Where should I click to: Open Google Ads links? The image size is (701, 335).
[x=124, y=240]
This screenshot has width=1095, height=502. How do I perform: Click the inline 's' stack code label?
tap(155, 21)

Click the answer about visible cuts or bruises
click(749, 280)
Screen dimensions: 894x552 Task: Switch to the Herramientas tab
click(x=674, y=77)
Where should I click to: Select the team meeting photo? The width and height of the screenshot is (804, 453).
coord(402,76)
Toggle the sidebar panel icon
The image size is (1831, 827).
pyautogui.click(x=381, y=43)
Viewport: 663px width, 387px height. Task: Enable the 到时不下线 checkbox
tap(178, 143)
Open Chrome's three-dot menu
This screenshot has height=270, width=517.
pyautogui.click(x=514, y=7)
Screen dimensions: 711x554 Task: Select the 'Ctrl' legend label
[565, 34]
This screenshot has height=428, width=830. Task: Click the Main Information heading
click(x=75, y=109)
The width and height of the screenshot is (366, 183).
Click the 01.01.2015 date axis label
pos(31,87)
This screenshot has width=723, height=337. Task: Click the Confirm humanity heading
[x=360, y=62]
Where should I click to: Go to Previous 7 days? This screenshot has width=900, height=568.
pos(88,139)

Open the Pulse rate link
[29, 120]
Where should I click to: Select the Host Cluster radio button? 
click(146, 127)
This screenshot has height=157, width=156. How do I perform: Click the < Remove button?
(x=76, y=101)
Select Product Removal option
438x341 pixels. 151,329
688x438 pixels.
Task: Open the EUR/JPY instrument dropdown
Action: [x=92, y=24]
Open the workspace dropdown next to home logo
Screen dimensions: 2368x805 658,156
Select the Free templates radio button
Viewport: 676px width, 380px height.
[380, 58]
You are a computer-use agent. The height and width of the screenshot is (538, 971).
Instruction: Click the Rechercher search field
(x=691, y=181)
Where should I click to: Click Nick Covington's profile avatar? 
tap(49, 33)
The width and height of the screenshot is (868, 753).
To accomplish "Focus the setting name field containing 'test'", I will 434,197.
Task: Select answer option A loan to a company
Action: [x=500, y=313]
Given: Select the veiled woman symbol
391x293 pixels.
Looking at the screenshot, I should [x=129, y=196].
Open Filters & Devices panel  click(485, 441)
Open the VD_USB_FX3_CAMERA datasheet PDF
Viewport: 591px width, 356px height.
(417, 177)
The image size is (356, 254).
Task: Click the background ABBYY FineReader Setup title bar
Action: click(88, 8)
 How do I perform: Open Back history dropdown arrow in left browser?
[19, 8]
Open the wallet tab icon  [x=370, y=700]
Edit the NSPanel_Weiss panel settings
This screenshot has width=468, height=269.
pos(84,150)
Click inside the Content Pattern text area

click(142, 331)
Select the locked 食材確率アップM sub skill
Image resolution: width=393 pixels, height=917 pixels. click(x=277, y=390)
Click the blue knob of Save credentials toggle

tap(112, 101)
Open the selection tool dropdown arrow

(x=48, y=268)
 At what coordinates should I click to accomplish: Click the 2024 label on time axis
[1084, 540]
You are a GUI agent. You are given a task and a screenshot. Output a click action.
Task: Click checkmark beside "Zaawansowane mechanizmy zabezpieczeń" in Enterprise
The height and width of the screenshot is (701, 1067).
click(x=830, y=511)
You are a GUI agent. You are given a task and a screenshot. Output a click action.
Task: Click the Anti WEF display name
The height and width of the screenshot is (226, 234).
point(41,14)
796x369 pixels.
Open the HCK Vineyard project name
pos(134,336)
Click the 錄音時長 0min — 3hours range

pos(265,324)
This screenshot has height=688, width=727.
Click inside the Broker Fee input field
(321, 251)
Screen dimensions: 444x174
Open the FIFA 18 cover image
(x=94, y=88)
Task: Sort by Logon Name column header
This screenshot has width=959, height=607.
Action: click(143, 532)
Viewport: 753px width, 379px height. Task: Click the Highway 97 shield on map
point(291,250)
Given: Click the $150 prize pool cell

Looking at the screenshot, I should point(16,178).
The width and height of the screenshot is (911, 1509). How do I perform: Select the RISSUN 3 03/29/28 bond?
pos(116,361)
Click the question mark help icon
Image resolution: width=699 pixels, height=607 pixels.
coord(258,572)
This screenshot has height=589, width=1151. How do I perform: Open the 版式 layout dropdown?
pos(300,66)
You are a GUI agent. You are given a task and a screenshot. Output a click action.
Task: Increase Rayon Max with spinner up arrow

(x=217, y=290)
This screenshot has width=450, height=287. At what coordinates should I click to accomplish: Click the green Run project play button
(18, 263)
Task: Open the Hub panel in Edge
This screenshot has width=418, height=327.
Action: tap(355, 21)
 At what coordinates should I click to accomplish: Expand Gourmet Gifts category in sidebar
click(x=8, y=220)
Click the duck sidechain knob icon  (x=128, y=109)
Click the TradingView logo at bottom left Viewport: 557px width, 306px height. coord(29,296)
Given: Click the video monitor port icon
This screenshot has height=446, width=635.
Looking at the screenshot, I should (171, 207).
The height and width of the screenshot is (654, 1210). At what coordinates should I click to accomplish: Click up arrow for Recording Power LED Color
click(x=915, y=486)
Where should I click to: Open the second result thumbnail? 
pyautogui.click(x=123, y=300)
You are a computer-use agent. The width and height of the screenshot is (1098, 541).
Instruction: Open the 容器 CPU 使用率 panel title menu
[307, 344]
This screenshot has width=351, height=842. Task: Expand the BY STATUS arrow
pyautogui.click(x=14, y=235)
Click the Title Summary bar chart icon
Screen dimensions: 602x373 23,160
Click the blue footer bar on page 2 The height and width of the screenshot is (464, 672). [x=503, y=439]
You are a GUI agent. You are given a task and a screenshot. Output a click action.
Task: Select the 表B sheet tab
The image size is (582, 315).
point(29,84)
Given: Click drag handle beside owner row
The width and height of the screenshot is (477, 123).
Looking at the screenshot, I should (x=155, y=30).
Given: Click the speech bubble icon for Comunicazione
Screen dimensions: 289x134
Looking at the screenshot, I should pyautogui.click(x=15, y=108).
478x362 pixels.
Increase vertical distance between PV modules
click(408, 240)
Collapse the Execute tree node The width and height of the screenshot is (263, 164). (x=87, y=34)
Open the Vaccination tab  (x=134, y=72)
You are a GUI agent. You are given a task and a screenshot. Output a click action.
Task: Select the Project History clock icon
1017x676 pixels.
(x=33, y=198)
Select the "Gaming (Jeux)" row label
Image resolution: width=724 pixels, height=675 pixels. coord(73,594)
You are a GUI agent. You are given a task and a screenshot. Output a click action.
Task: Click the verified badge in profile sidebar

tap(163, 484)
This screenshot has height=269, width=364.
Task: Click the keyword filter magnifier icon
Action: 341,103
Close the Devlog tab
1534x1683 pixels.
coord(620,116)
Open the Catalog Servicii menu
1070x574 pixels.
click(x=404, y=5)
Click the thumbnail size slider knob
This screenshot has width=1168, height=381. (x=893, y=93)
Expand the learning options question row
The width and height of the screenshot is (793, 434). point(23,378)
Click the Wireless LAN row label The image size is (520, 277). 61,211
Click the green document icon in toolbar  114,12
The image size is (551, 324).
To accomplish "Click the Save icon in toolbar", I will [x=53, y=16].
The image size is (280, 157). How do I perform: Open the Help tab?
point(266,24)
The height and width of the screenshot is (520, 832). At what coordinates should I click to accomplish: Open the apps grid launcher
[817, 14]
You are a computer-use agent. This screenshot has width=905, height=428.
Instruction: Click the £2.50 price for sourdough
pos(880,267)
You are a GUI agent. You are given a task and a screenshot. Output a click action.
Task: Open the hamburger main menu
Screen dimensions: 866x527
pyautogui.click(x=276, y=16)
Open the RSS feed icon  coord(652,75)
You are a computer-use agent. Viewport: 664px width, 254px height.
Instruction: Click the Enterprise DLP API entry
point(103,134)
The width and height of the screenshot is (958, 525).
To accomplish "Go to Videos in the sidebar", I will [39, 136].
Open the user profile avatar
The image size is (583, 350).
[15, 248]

· · · · ·

Aim of the exercise: Retype exactly the lines above, from the one with "Click the blue footer" through the one with "Task: Select the 表B sheet tab", inclusive.

Task answer:
Click the blue footer bar on page 2 The height and width of the screenshot is (464, 672). [x=503, y=439]
You are a GUI agent. You are given a task and a screenshot. Output a click action.
Task: Select the 表B sheet tab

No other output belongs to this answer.